• _Problem description_:
Reproduce the following lines verbatim.

• _Dataset rows_:
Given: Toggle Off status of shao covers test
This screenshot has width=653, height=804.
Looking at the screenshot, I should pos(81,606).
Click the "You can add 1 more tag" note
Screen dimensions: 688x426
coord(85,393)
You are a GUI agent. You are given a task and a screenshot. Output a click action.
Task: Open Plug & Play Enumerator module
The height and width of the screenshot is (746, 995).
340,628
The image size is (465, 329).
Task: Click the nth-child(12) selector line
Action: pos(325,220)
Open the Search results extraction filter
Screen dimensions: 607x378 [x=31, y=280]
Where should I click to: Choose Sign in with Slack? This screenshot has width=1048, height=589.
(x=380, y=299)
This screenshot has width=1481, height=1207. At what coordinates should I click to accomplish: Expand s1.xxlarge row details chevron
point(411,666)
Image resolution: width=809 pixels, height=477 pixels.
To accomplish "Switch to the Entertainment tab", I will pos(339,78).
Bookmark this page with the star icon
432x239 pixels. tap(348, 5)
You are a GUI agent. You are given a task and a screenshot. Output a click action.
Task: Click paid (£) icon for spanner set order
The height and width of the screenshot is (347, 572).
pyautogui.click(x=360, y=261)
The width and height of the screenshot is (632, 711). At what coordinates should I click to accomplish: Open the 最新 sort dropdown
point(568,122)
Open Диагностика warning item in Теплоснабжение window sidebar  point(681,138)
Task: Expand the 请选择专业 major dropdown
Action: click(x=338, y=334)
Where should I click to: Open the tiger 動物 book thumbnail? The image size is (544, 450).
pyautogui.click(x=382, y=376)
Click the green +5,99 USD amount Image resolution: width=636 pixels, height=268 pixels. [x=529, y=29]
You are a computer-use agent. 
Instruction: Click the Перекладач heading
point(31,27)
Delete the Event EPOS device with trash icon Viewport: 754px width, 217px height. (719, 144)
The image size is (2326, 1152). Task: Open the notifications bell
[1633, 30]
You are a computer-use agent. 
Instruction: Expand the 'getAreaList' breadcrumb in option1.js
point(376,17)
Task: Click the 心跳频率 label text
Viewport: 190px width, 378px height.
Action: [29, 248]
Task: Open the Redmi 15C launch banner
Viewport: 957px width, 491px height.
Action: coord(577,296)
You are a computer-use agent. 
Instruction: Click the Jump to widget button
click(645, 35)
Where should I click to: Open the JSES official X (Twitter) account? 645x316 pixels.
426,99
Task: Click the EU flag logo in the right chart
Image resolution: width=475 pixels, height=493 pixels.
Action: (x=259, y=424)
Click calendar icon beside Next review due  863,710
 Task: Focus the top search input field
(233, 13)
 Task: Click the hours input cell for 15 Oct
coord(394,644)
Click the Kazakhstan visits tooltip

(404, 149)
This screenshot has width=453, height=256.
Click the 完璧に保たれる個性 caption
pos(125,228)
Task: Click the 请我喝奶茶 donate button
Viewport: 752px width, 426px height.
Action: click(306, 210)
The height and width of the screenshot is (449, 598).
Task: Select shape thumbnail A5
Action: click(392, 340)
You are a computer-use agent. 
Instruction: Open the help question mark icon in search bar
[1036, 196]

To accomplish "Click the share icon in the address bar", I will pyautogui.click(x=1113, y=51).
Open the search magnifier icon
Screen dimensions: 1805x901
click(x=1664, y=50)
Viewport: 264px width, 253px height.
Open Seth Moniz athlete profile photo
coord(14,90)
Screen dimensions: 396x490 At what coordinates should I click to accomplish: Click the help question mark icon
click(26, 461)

• _The output_:
Given: Toggle Off status of shao covers test
This screenshot has width=653, height=804.
Looking at the screenshot, I should pos(81,606).
Click the "You can add 1 more tag" note
Screen dimensions: 688x426
coord(85,393)
You are a GUI agent. You are given a task and a screenshot. Output a click action.
Task: Open Plug & Play Enumerator module
The height and width of the screenshot is (746, 995).
340,628
The image size is (465, 329).
Task: Click the nth-child(12) selector line
Action: pos(325,220)
Open the Search results extraction filter
Screen dimensions: 607x378 [x=31, y=280]
Where should I click to: Choose Sign in with Slack? This screenshot has width=1048, height=589.
(x=380, y=299)
This screenshot has width=1481, height=1207. At what coordinates should I click to accomplish: Expand s1.xxlarge row details chevron
point(411,666)
Image resolution: width=809 pixels, height=477 pixels.
To accomplish "Switch to the Entertainment tab", I will pos(339,78).
Bookmark this page with the star icon
432x239 pixels. tap(348, 5)
You are a GUI agent. You are given a task and a screenshot. Output a click action.
Task: Click paid (£) icon for spanner set order
The height and width of the screenshot is (347, 572).
pyautogui.click(x=360, y=261)
The width and height of the screenshot is (632, 711). At what coordinates should I click to accomplish: Open the 最新 sort dropdown
point(568,122)
Open Диагностика warning item in Теплоснабжение window sidebar  point(681,138)
Task: Expand the 请选择专业 major dropdown
Action: click(x=338, y=334)
Where should I click to: Open the tiger 動物 book thumbnail? The image size is (544, 450).
pyautogui.click(x=382, y=376)
Click the green +5,99 USD amount Image resolution: width=636 pixels, height=268 pixels. [x=529, y=29]
You are a computer-use agent. 
Instruction: Click the Перекладач heading
point(31,27)
Delete the Event EPOS device with trash icon Viewport: 754px width, 217px height. (719, 144)
The image size is (2326, 1152). Task: Open the notifications bell
[1633, 30]
You are a computer-use agent. 
Instruction: Expand the 'getAreaList' breadcrumb in option1.js
point(376,17)
Task: Click the 心跳频率 label text
Viewport: 190px width, 378px height.
Action: [29, 248]
Task: Open the Redmi 15C launch banner
Viewport: 957px width, 491px height.
Action: coord(577,296)
You are a computer-use agent. 
Instruction: Click the Jump to widget button
click(645, 35)
Where should I click to: Open the JSES official X (Twitter) account? 645x316 pixels.
426,99
Task: Click the EU flag logo in the right chart
Image resolution: width=475 pixels, height=493 pixels.
Action: (x=259, y=424)
Click calendar icon beside Next review due  863,710
 Task: Focus the top search input field
(233, 13)
 Task: Click the hours input cell for 15 Oct
coord(394,644)
Click the Kazakhstan visits tooltip

(404, 149)
This screenshot has width=453, height=256.
Click the 完璧に保たれる個性 caption
pos(125,228)
Task: Click the 请我喝奶茶 donate button
Viewport: 752px width, 426px height.
Action: click(306, 210)
The height and width of the screenshot is (449, 598).
Task: Select shape thumbnail A5
Action: click(392, 340)
You are a computer-use agent. 
Instruction: Open the help question mark icon in search bar
[1036, 196]

To accomplish "Click the share icon in the address bar", I will pyautogui.click(x=1113, y=51).
Open the search magnifier icon
Screen dimensions: 1805x901
click(x=1664, y=50)
Viewport: 264px width, 253px height.
Open Seth Moniz athlete profile photo
coord(14,90)
Screen dimensions: 396x490 At what coordinates should I click to accomplish: Click the help question mark icon
click(26, 461)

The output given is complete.